Neben dem 27-Jährigen war auch auf seine Teamkollegen Karl Geiger, Richard Freitag und Stephan Leyhe Verlass und nach insgesamt acht Sprüngen am Bergisel in Innsbruck betrug der Abstand auf die zweitplatzierten Gastgeber aus Österreich satte 87 Punkte. Vierschanzen-Tournee-Dominator ​Ryoyu Kobayashi musste sich mit seinen japanischen Landsmännern mit dem dritten Platz zufrieden geben.
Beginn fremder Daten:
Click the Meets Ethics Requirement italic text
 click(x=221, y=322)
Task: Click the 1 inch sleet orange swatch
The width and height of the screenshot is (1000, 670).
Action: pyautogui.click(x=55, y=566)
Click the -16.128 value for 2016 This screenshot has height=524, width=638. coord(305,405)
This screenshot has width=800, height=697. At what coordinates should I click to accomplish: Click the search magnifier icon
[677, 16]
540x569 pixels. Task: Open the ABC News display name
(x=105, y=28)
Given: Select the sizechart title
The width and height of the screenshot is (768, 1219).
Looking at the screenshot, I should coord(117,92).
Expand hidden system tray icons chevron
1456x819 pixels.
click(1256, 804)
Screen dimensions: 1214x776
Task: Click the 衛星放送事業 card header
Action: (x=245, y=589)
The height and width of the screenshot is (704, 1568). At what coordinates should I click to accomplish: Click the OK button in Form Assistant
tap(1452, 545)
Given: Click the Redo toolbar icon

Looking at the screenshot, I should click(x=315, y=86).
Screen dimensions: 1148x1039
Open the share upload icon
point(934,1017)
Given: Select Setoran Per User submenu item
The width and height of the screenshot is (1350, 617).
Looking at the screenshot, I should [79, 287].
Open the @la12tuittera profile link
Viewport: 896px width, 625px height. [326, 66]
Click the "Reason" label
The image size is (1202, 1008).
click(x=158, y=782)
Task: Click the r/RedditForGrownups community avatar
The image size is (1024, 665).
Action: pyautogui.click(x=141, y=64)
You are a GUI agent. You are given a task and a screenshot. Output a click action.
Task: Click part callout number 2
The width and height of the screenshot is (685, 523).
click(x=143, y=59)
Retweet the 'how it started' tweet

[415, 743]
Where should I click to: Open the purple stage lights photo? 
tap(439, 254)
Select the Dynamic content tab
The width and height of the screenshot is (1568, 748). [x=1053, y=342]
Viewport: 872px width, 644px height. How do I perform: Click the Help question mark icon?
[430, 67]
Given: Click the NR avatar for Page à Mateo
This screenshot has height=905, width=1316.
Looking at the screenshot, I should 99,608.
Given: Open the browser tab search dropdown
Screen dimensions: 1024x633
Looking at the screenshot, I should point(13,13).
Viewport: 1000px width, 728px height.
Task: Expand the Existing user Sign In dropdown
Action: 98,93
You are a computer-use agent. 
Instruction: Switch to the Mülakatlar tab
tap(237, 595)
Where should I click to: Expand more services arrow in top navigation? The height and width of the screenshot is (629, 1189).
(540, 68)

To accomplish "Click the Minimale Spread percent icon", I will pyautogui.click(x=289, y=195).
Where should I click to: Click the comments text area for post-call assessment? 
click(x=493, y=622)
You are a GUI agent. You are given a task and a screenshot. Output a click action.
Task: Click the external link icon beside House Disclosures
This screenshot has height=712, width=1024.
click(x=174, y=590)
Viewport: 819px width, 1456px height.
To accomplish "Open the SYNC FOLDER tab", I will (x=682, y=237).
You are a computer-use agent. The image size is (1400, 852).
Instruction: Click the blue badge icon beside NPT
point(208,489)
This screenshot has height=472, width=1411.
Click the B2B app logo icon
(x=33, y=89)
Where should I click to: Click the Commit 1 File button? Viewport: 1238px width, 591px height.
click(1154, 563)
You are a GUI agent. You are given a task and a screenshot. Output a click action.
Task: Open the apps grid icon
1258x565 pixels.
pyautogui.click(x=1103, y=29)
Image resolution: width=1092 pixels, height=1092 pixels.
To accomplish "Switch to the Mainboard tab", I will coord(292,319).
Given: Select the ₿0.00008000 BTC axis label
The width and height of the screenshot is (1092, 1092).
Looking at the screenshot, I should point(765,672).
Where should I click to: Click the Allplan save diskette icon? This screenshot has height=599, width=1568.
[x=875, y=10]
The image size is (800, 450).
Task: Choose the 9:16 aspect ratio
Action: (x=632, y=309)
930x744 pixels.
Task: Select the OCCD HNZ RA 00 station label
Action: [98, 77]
Für Eisenbichler geht dabei innerhalb von wenigen Tagen der nächste Traum in Erfüllung. Am Samstag hatte sich der Deutsche vor seinem Teamkollegen Karl Geiger auch im Einzelwettbewerb durchsetzen können. Ein solcher Doppelerfolg wie dem gebürtigen Siegsdorfer war zuletzt Skisprung-Ikone Martin Schmitt im Jahre 2001 gelungen. 18 Jahre später konnte der mittlerweile 41-Jährige nun in seiner Funktion als TV-Experte mitverfolgen, wie erneut Geschichte geschrieben wurde.


Bundestrainer Werner Schuster hatte bereits während des Wettkampfs ein sehr gutes Gefühl. "Im Moment läuft es richtig gut, das waren zwei herausragende Sprünge von Markus und Karl. Die Jungs machen jetzt einfach ihr Ding", so der 49-Jährige laut t-online nach dem ersten Durchgang. Schließlich hatten sich seine Schützlinge bereits zu diesem Zeitpunkt durch eine geschlossene Mannschaftsleitung einen beruhigenden Vorsprung erarbeitet. Auch im zweiten Durchgang blieben die DSV-Flieger ganz cool und konnten nach dem Weltmeistertitel ausgelassen feiern.